In Clomon, a motorist sued to recover for the severe emotional distress she sustained as a result of striking and killing a child departing a school bus designated for handicapped children. The bus driver, in violation of a statute,7 failed to await the child's safe passage across the street and prematurely deactivated the bus signals. To determine whether the bus driver's violation of the statute was a breach of a direct, special duty owed to the motorist, this court reviewed "the purpose of the legislation [to] decide (1) whether [the plaintiff fell] within the class of persons it was intended to protect and (2) whether the harm complained of was of the kind which the statute was intended, in general, to prevent." Clomon, 572 So.2d at 577. This court found that the statute was intended to protect the motorist who had a corresponding duty to obey the bus driver's signals and that the motorist's emotional trauma could reasonably be anticipated from a violation of the statute. Clomon permitted the non-traumatically injured plaintiff to recover mental anguish damages from the tortfeasor who owed the plaintiff a "special, direct duty created by law...." Clomon, 572 So.2d at 575.8

Like the plaintiff in Clomon, plaintiffs in this case rely on a statute for imposing delictual liability. Under La.R.S. 14:47(2), it is a misdemeanor to maliciously publish "anything which tends ... [t]o expose the memory of one deceased to hatred, contempt, or ridicule...."9

Criminal statutes are not, in and of themselves, definitive of civil liability and do not set the rule for civil liability; but they may be guidelines for the court in fixing civil liability. Laird v. Travelers Ins. Co., 263 La. 199, 267 So.2d 714, 717 (1972). In determining the existence of a civil duty, our inquiry must focus on whether the statute was intended to protect a particular plaintiff from the type of harm which ensued. Boyer v. Johnson, 360 So.2d 1164, 1169 (La.1978); see also Laird, 267 So.2d at 717.
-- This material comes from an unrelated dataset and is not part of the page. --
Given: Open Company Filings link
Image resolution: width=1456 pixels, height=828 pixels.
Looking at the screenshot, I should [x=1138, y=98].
La.R.S. 14:47(2) defines the crime of malicious defamation of the memory of one deceased. Nothing in the statute's language or legislative history suggests an intent to expand the jurisprudentially developed civil definition of defamation. Rather, we find that section two recognizes society's interest in punishing conduct which the legislature has found reprehensible. See generally W. Keeton, D. Dobbs, R. Keeton, & D. Owen, Prosser and Keeton on the Law of Torts § 111 at 779 (5th ed. 1984). The crime of defamation of the dead is, in effect, a crime against the state. The statute was not designed to protect an individual's interest in preserving his memory of a deceased person. Although we do not condone the anti-social and valueless conduct of defaming the dead, we find that this criminal statute does not impose a civil duty to refrain from such conduct. Thus, the statute cannot be the basis for creating a separate cause of action for the malicious infliction of mental anguish resulting from defamation of the dead.
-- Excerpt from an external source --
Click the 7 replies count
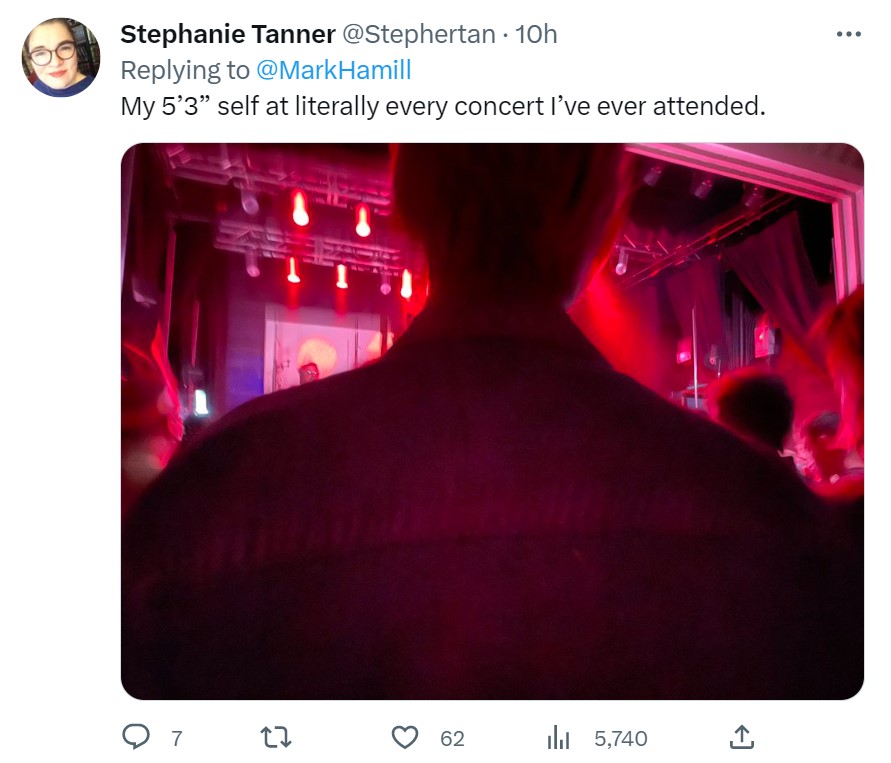The height and width of the screenshot is (763, 891). (177, 739)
In sum, we hold that plaintiffs do not have a cause of action to recover for their emotional distress arising out of defendants' broadcast which allegedly defamed plaintiffs' memory of the decedent.

DECREE

For the reasons assigned, the judgment of the court of appeal is reversed. The judgment of the district court sustaining defendants' exceptions of no cause of action and no right of action and dismissing plaintiffs' petition with prejudice at their cost is reinstated.
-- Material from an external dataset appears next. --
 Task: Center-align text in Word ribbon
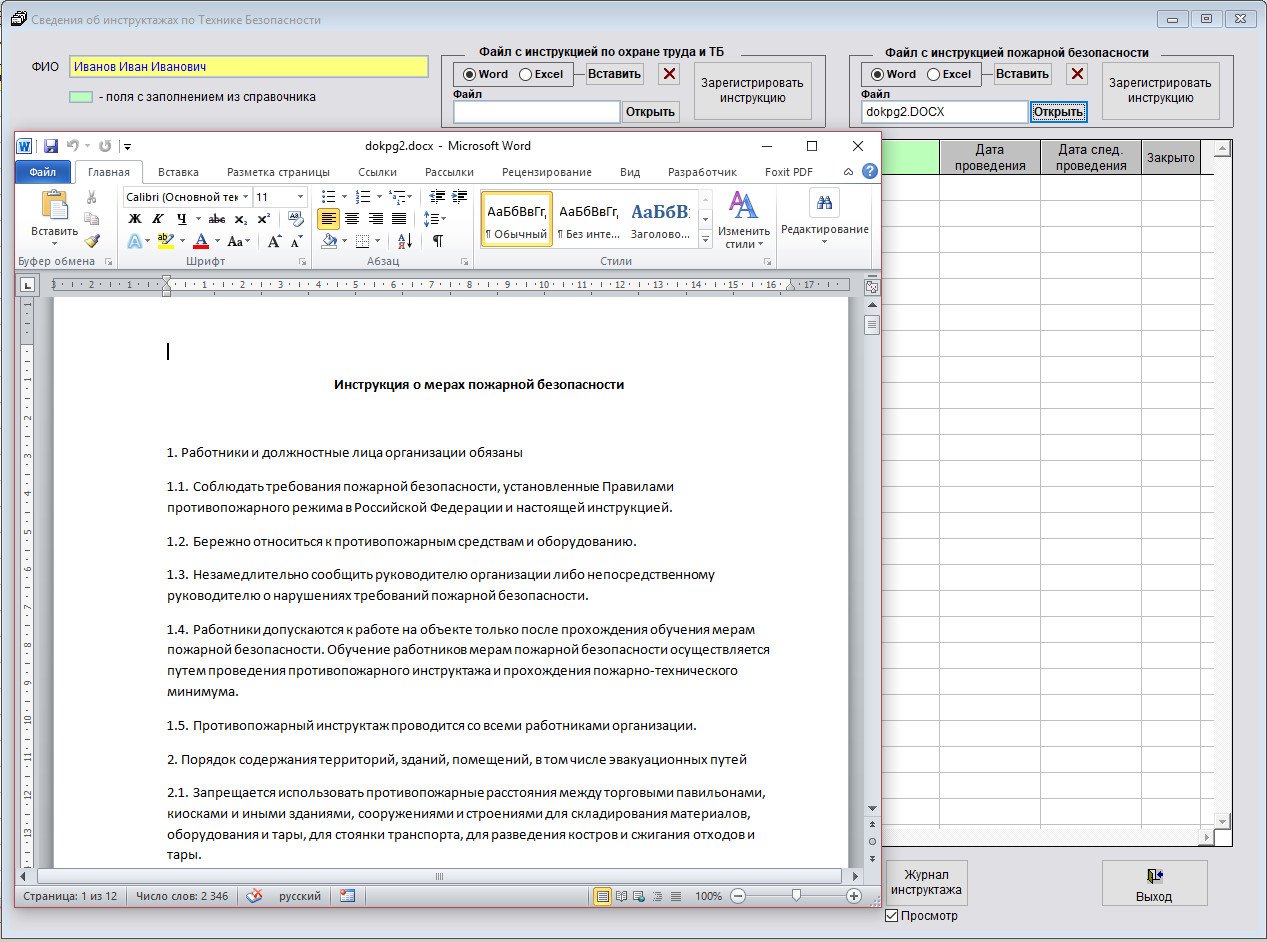(351, 219)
DENNIS, J., concurs with reasons.

DENNIS, Justice, concurring.

I respectfully concur.

Civil liability for defamation of the dead cannot be inferred from La.R.S. 14:47(2). This criminal provision cannot provide the basis of civil liability because it unconstitutionally abridges the freedom of expression guaranteed under our state constitution.

Article 1, § 7 provides: No law shall curtail or restrain the freedom of speech or of the press. Every person may speak, write, and publish his sentiments on any subject, but is responsible for the abuse of that freedom.

This court has recognized that the freedom of speech and of the press embodied in our state constitution was designed to assure broad freedom of expression of opinion and was intended to adopt protections equally as expansive as those recognized by the United States Supreme Court prior to the adoption of our state constitution. Mashburn v. Collin, 355 So.2d 879 (La.1977). See also Hargrave, The Declaration of Rights of the Louisiana Constitution of 1974, 35 La.L.Rev. 1, 26 (1974). Therefore, the United States Supreme Court opinions pre-existing the adoption of the 1974 Louisiana Constitution constitute the threshold, but not the final determinant, of the state constitutional right of freedom of expression.

Prior to the adoption of our constitution, truthful statements and expressions of opinion on matters of public interest [or "fair comment"] had been recognized as constitutionally protected forms of expression and therefore not subject to regulation by state libel and slander laws. New York Times Co. v. Sullivan, 376 U.S. 254, 84 S.Ct. 710, 11 L.Ed.2d 686 (1964); Garrison v. Louisiana, 379 U.S. 64, 85 S.Ct. 209, 13 L.Ed.2d 125 (1964). See also Foote v. Sarafyan, 432 So.2d 877 (4th Cir.1982), writ denied 440 So.2d 736 (La.1983) (citing Mashburn, supra). Consequently, La.R.S. 14:47(2), which prohibits any publication or expression that tends "to expose the memory of one deceased to hatred, contempt, or ridicule" impinges on the state constitutional freedom of expression insofar as it attempts to criminalize truthful statements and expressions of opinions on matters of public concern.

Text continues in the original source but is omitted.